**TASK GOAL**.
Rewrite the stretch from "This attitude of" through "an interested enemy." in the passage on science and Socialism below, putting "laborers" in place of "working men".

**SUPPLIED PASSAGE**.
== Segment start ==
This attitude of the time serving intellectual lackeys of the professorial chairs has brought with it another blighting curse—it has made a considerable number of working men suspicious of modern science itself. It is an old-time tragedy, this breaking with one’s best friend because of the groundless calumnies of an interested enemy.

This terribly mistaken antagonism to science has unfortunately found its way, in some measure, into the Socialist movement, though happily, increasing acquaintance with Socialism’s classic literature is breaking it down. In this connection the following passage from the pen of Isador Ladoff is very pertinent:

“Rationalistic modern Socialism is based, not exclusively on certain economic theories and maxims, as some narrow-minded ‘Socialists pure and simple’ think and would fain make us believe, but on the broad foundation of modern science and thought. The economic theories peculiar to modern Socialism are derived from the application of the results of the achievements of modern knowledge and philosophy to the field of social economics. The trouble with the ‘Socialists pure and simple’ is in the extreme limitation of their mental horizon. They happen to know, or rather imagine they have mastered Marxian economics, while modern science and philosophy remains to them a sealed letter. That is why they get irritated whenever and wherever they meet in the socialistic press an article containing something else than the everlasting parrot-like repetitions of pseudo-socialistic commonplaces and shibboleths. Every attempt to present to the attention of the readers of socialistic publications, glimpses of the radiant world of science and philosophy, leading up to socialistic ideas and ideals in all their world-redeeming significance, appears to the simpleminded and superstitious simon-pure Socialists as an attack on somebody or something, as a heresy and heterodoxy of some kind. To such people the religion of science is the religion of ignorance and vice versa, ignorance is their religion and science.”
== Segment end ==
**SUPPLIED DATA**.
== Segment start ==
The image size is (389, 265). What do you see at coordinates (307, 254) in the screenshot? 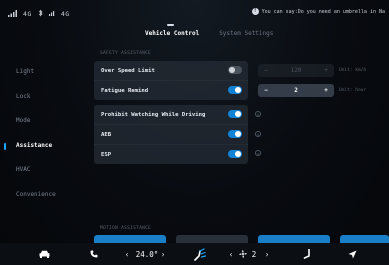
== Segment end ==
**PROBLEM SOLUTION**.
This attitude of the time serving intellectual lackeys of the professorial chairs has brought with it another blighting curse—it has made a considerable number of laborers suspicious of modern science itself. It is an old-time tragedy, this breaking with one’s best friend because of the groundless calumnies of an interested enemy.